"""

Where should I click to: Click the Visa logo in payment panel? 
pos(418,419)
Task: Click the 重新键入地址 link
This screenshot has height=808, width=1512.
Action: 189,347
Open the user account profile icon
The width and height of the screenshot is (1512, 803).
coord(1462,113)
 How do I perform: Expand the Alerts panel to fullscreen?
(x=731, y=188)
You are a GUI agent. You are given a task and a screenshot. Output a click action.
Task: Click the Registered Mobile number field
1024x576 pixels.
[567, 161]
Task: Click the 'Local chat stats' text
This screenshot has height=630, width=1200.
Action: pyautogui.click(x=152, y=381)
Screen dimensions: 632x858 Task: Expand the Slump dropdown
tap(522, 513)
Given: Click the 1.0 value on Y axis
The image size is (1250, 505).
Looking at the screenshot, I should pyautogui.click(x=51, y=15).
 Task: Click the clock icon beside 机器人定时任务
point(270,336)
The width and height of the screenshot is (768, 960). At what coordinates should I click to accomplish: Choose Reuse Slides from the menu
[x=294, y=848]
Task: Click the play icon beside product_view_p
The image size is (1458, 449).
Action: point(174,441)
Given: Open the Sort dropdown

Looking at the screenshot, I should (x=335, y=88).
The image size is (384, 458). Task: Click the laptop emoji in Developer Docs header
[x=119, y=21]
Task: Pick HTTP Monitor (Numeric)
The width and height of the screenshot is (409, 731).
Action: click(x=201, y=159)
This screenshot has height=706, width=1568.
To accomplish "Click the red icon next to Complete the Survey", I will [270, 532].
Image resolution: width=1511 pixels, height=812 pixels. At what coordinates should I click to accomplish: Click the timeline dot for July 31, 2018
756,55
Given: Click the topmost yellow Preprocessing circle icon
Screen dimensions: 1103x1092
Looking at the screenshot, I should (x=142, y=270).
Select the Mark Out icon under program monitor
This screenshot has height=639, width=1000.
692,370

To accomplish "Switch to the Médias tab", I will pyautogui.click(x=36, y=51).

"""

▸ Your instructions
With "will" as the string to find, copy every line of the records that holds it.

▸ Exercise answer
To accomplish "Click the red icon next to Complete the Survey", I will [270, 532].
To accomplish "Switch to the Médias tab", I will pyautogui.click(x=36, y=51).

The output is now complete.